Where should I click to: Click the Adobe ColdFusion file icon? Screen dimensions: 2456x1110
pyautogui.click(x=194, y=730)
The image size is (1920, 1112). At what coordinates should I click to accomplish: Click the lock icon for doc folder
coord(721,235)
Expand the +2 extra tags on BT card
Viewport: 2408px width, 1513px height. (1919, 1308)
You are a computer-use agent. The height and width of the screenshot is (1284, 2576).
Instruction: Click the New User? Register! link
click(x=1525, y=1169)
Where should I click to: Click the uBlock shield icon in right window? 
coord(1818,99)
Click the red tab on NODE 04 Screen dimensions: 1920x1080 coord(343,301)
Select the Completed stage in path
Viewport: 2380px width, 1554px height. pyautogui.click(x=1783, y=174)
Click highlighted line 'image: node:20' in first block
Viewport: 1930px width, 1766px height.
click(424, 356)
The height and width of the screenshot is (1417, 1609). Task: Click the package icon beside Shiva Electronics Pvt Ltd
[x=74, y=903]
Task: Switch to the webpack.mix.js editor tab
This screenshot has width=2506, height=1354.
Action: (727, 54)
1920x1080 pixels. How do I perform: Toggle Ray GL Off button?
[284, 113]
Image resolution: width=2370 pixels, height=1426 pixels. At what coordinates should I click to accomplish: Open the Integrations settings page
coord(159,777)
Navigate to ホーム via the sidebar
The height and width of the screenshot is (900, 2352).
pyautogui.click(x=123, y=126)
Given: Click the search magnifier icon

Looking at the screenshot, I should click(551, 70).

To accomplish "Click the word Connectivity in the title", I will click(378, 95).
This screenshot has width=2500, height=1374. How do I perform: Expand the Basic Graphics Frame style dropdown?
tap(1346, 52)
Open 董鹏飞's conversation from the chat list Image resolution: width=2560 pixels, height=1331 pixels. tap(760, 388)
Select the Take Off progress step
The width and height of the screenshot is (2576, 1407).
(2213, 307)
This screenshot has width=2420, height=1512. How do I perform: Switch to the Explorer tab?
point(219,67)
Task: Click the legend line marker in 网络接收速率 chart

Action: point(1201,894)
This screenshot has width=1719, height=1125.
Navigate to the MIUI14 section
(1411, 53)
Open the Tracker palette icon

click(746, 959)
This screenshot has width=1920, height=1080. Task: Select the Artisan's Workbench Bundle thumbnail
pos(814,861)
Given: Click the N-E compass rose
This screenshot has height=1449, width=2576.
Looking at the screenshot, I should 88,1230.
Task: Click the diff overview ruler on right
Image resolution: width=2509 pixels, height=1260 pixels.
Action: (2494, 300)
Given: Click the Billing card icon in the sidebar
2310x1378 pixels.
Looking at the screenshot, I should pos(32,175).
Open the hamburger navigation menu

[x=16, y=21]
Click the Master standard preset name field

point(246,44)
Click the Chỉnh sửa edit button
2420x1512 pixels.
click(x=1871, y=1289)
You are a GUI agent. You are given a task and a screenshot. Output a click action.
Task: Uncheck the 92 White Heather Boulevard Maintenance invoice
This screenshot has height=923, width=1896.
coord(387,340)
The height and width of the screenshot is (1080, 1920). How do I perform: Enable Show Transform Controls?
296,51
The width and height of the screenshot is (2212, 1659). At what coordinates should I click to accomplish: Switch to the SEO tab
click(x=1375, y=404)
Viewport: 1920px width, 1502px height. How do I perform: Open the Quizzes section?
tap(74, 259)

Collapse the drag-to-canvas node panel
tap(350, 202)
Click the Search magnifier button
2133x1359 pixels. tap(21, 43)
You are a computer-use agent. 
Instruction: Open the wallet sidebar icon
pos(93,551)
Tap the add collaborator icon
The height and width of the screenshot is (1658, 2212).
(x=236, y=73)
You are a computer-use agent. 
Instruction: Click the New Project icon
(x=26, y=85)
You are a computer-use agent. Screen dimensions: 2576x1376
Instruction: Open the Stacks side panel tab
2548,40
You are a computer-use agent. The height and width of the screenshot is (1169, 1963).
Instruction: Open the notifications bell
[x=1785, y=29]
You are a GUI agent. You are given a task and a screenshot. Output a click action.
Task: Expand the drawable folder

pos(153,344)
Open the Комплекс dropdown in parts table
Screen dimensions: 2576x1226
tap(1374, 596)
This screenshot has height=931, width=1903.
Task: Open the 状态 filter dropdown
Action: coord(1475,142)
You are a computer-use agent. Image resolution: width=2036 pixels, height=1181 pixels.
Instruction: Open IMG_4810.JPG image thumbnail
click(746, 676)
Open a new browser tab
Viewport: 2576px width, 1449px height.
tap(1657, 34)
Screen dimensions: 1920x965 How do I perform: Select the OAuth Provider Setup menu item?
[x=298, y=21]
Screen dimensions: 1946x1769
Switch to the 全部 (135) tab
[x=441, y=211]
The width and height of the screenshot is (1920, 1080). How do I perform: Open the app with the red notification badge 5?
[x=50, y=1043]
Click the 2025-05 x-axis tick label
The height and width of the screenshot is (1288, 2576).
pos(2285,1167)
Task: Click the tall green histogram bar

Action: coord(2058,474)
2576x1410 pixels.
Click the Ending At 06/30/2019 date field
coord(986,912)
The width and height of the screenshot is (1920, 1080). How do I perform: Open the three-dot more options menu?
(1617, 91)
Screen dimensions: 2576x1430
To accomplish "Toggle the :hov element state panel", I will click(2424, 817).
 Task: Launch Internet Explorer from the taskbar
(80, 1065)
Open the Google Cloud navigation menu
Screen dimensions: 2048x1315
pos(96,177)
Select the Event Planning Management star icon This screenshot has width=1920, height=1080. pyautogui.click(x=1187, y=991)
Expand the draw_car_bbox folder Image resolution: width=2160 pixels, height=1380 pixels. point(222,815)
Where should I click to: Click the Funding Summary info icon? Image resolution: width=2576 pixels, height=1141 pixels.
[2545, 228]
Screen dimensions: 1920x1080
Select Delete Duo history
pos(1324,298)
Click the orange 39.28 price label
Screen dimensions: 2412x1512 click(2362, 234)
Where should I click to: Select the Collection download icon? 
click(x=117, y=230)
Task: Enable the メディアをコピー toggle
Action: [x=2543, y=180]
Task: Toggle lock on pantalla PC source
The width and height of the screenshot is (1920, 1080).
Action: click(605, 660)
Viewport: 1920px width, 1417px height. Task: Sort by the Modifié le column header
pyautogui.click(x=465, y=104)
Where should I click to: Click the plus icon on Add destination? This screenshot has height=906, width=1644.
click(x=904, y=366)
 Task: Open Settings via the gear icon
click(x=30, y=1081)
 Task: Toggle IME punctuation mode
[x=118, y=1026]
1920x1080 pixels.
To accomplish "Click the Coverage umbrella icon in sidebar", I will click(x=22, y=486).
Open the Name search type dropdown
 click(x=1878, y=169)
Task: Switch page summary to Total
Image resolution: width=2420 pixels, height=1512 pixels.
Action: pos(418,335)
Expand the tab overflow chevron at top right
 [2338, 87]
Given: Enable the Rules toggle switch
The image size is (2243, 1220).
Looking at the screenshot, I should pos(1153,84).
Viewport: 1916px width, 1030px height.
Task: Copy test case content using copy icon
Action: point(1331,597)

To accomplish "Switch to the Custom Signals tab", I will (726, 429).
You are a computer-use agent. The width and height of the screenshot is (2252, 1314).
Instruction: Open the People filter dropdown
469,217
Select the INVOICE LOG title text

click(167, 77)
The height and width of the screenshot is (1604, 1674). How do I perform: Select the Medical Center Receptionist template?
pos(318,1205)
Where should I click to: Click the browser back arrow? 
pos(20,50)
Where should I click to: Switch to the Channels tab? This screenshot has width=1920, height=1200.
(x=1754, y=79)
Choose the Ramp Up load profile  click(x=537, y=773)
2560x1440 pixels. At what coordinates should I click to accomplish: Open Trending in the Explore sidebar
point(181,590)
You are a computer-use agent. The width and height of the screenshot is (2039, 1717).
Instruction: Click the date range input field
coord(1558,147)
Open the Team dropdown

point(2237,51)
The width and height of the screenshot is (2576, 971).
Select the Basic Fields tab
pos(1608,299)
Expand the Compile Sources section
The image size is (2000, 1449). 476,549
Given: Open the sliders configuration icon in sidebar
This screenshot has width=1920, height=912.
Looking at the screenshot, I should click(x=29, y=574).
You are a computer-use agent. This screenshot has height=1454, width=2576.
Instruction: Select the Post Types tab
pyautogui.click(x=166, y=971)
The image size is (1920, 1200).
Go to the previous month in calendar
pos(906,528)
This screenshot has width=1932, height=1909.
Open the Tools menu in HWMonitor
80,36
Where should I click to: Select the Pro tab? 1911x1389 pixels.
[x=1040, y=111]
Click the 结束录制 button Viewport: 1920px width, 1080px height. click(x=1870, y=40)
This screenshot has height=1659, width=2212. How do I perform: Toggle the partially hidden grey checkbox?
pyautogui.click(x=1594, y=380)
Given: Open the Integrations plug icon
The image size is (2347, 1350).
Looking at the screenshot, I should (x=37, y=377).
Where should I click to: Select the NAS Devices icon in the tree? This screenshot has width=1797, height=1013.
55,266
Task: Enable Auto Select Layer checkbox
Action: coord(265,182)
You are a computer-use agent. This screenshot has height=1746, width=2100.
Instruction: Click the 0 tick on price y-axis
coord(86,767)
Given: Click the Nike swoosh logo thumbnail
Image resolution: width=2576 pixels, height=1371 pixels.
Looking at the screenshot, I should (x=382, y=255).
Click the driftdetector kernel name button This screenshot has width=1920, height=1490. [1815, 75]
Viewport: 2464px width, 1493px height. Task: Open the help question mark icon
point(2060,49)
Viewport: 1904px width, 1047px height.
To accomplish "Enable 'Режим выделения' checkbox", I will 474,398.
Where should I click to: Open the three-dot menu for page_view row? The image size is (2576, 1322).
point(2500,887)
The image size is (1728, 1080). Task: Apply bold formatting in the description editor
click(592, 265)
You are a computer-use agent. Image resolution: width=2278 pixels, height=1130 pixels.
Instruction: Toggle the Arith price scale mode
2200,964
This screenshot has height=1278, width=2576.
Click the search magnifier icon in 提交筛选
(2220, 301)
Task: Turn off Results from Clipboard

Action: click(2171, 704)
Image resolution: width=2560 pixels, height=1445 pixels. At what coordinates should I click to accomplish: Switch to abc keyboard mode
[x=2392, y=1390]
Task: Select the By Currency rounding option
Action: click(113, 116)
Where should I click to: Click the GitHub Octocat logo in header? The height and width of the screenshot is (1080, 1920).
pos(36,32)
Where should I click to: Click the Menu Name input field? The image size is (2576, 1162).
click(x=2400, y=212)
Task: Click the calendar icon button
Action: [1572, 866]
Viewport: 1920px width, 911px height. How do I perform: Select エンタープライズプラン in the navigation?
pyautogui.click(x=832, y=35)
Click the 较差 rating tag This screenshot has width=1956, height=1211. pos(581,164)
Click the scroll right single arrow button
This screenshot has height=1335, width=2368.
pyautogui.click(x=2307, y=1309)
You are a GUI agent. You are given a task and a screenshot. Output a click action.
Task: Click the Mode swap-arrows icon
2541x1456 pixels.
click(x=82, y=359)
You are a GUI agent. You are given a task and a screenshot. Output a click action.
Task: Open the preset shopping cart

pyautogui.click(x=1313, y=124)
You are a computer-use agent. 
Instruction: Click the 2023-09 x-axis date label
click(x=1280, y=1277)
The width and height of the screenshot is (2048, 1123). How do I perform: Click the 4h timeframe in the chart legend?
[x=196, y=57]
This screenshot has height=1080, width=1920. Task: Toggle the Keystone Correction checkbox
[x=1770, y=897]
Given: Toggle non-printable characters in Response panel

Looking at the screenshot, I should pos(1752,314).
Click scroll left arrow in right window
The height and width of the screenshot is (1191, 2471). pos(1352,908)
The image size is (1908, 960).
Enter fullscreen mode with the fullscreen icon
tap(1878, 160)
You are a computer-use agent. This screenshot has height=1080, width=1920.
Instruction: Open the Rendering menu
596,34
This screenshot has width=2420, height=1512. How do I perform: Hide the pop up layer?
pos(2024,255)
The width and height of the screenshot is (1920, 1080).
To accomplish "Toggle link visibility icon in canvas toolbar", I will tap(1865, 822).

* _What to do_: Copy word for word the stretch of entries above from the line that has "Given: Open the sliders" through the line that has "has height=1454, width=2576.", both ends included, and nothing outside it.

* _Problem solution_:
Given: Open the sliders configuration icon in sidebar
This screenshot has width=1920, height=912.
Looking at the screenshot, I should click(x=29, y=574).
You are a computer-use agent. This screenshot has height=1454, width=2576.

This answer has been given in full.